Moreover, the distinction between infringement actions, for which the Court hearing the case on the merits must stay the proceedings (L. 615-4), and PI proceedings, for which the President cannot stay the proceedings, was carefully recalled by Judge Sabotier in the SHARK ROBOTICS case. A stay of proceedings has nothing to do with measures which, by definition, are provisional, and which must be referred to the Court on the merits within a month of the measures being pronounced (art L. 615-3 and R. 615-3 of FIPC), and which may also be appealed to the Court of Appeal. In addition, this stay of proceedings seems designed to avoid contradictory decisions between the Court seized on the merits, which is competent to revoke a patent, and the Office examining the original application. If the President of the High Court grants PI, it will not be able to revoke the patent; at most, it will be able to consider that the contestations concerning the validity of the title are serious. Only the Judge on the merits can be seized of claims that could lead to the invalidation of the title. Moreover, the order, if pronounced, may be subject to the provision of a guarantee to compensate the defendant if these measures ultimately are proven to be unjustified and cause prejudice to the defendant.

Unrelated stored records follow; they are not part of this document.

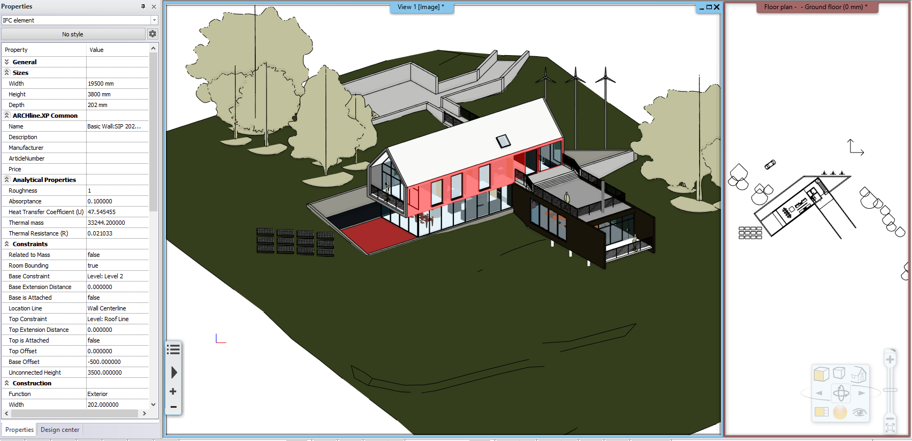Click the house view icon in navigation widget
Screen dimensions: 912x441
[x=858, y=374]
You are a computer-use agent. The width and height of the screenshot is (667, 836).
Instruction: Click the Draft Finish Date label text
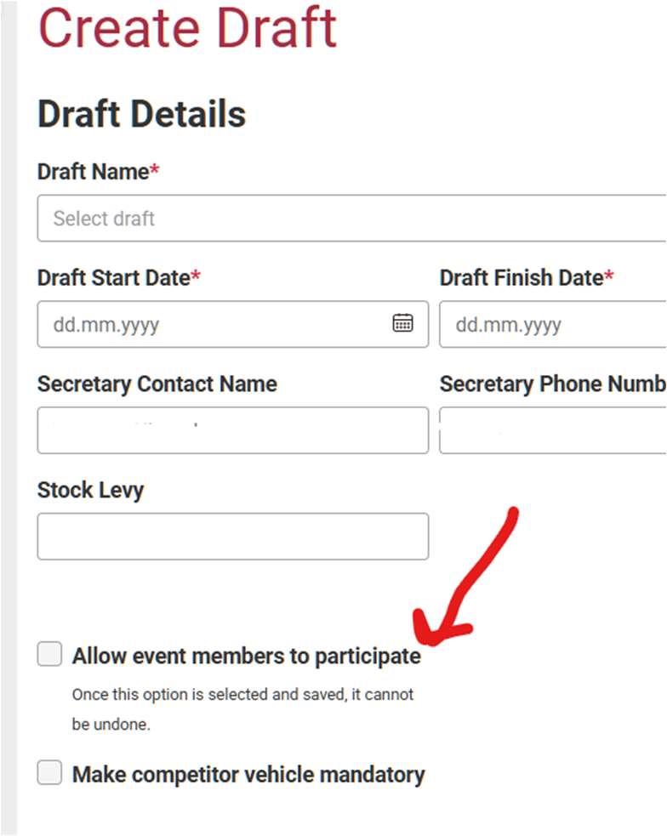[521, 278]
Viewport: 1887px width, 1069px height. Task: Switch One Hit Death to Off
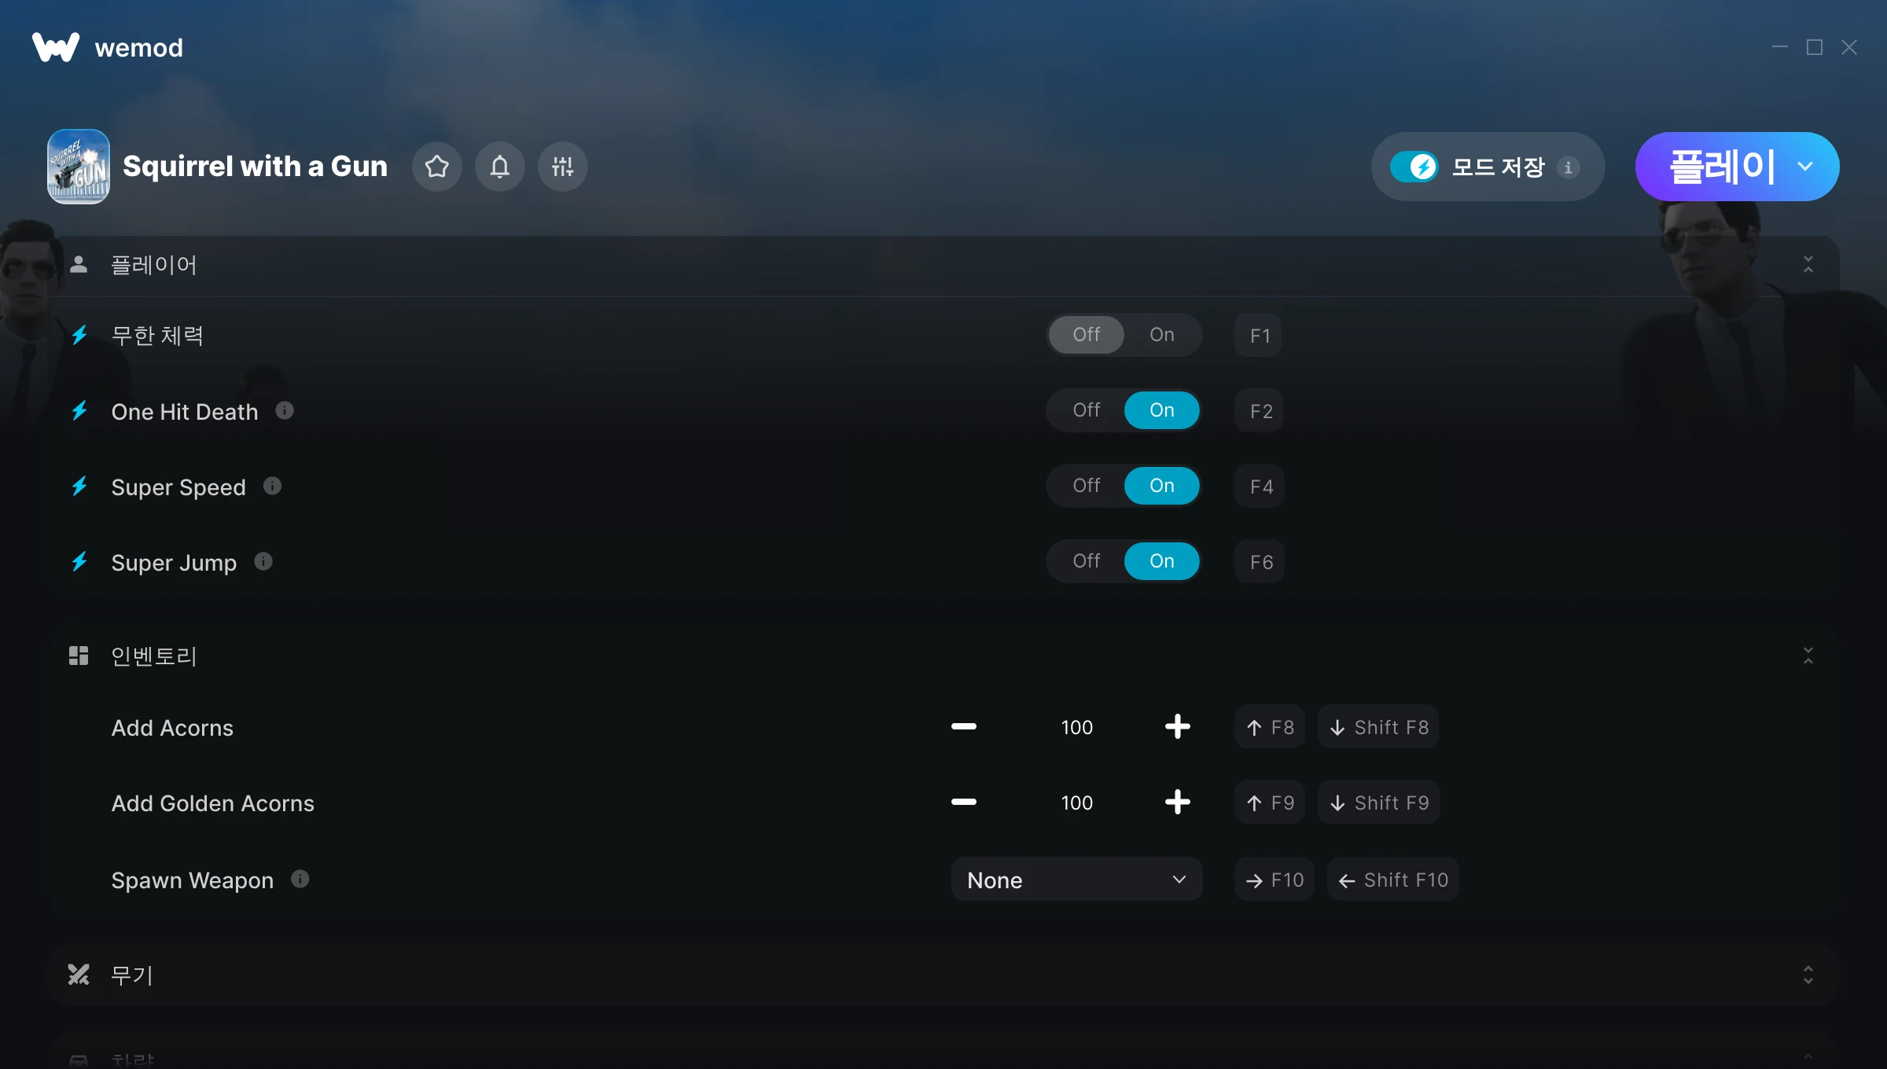(1087, 410)
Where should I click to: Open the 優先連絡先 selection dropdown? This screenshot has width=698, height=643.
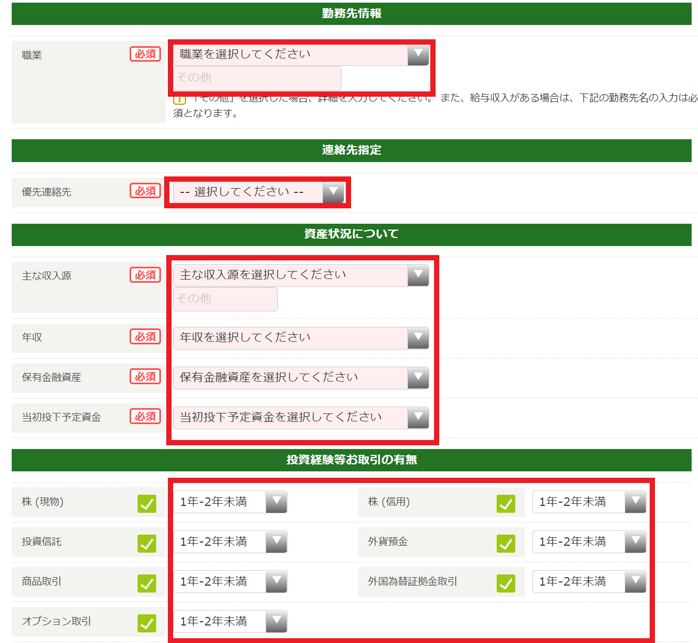tap(259, 192)
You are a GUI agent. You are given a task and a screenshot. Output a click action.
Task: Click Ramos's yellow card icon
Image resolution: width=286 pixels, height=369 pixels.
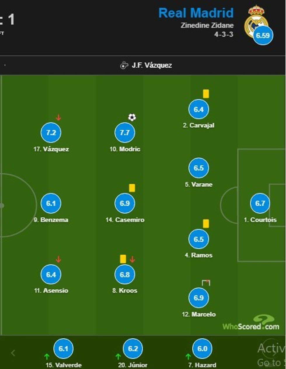point(206,224)
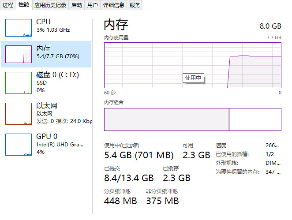This screenshot has height=220, width=292.
Task: Click the 5.4 GB (701 MB) value
Action: pos(139,155)
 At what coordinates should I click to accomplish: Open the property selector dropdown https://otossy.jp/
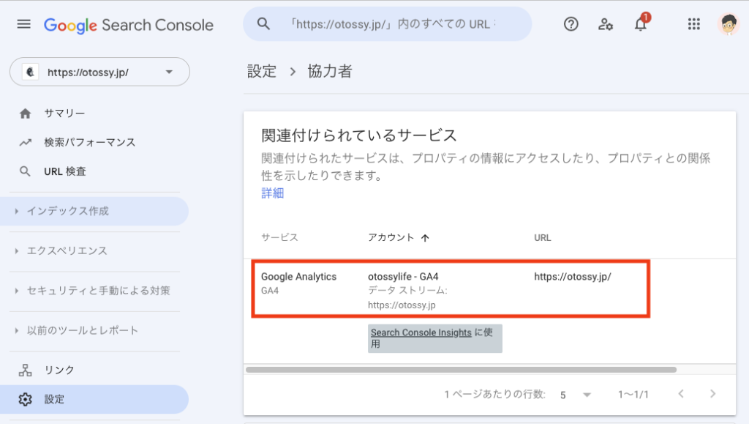pos(99,72)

Similarly, it has been accepted that the owner of the patent application can request preservation measures, in particular to preserve evidence (“saisie-contrefaçon”) (Court of Cassation, Commercial Chamber, February 10, 2015, n° 10-23.668). Here too, it would be illogical to accept that the claimant could request preservation measures and not provisional measures. These two types of measures are generally considered together, particularly regarding urgency, as evidenced by article 62 of the UPC Agreement, which refers to both types of measures together.


In conclusion, the issue is not as simple as it first appears. For my part, at the end of my above analysis, I can only endorse the decisions of the Paris Tribunal Judiciaire, while awaiting the Cour de Cassation to put an end to this debate in France, and I would be very curious to also know opinion of UPC on this question, which could put an end to the debate in Europe.

Auteur : Dhenne Avocats.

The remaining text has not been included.